Sci Transl Med. 2016 Mar 2;8(328):328rv4. doi: 10.1126/scitranslmed.aad7118.
PD-L1 and PD-1 (PD) pathway blockade is a highly promising therapy and has elicited durable antitumor responses and long-term remissions in a subset of patients with a broad spectrum of cancers. How to improve, widen, and predict the clinical response to anti-PD therapy is a central theme in the field of cancer immunology and immunotherapy. Oncologic, immunologic, genetic, and biological studies focused on the human cancer microenvironment have yielded substantial insight into this issue.
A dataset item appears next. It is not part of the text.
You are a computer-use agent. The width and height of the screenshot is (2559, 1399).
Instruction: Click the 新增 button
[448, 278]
Here, we focus on tumor microenvironment and evaluate several potential therapeutic response markers including the PD-L1 and PD-1 expression pattern, genetic mutations within cancer cells and neoantigens, cancer epigenetics and effector T cell landscape, and microbiota. We further clarify the mechanisms of action of these markers and their roles in shaping, being shaped, and/or predicting therapeutic responses. We also discuss a variety of combinations with PD pathway blockade and their scientific rationales for cancer treatment.
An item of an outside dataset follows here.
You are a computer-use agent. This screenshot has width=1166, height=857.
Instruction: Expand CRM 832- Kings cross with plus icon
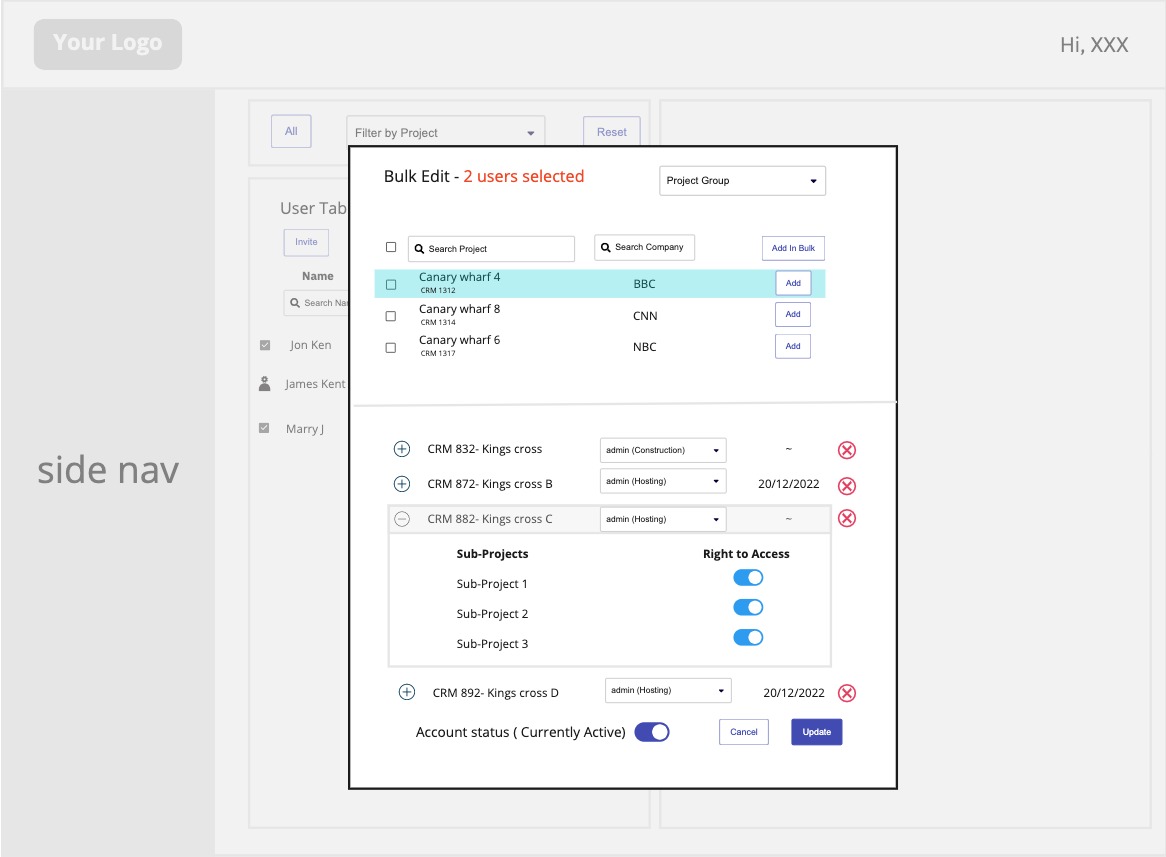402,450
程序性死亡配体1(PD-L1)和程序性死亡受体1(PD-1)通路阻断是一种极具前景的治疗方法,已在多种癌症患者亚组中引发持久的抗肿瘤反应和长期缓解。如何改善、扩大和预测抗PD治疗的临床反应是癌症免疫学和免疫治疗领域的核心主题。针对人类癌症微环境的肿瘤学、免疫学、遗传学和生物学研究已对该问题有了深入了解。在此,我们聚焦于肿瘤微环境,评估几种潜在的治疗反应标志物,包括PD-L1和PD-1表达模式、癌细胞内的基因突变和新抗原、癌症表观遗传学和效应T细胞格局以及微生物群。我们进一步阐明这些标志物的作用机制及其在塑造、被塑造和/或预测治疗反应中的作用。我们还讨论了与PD通路阻断的各种联合应用及其用于癌症治疗的科学原理。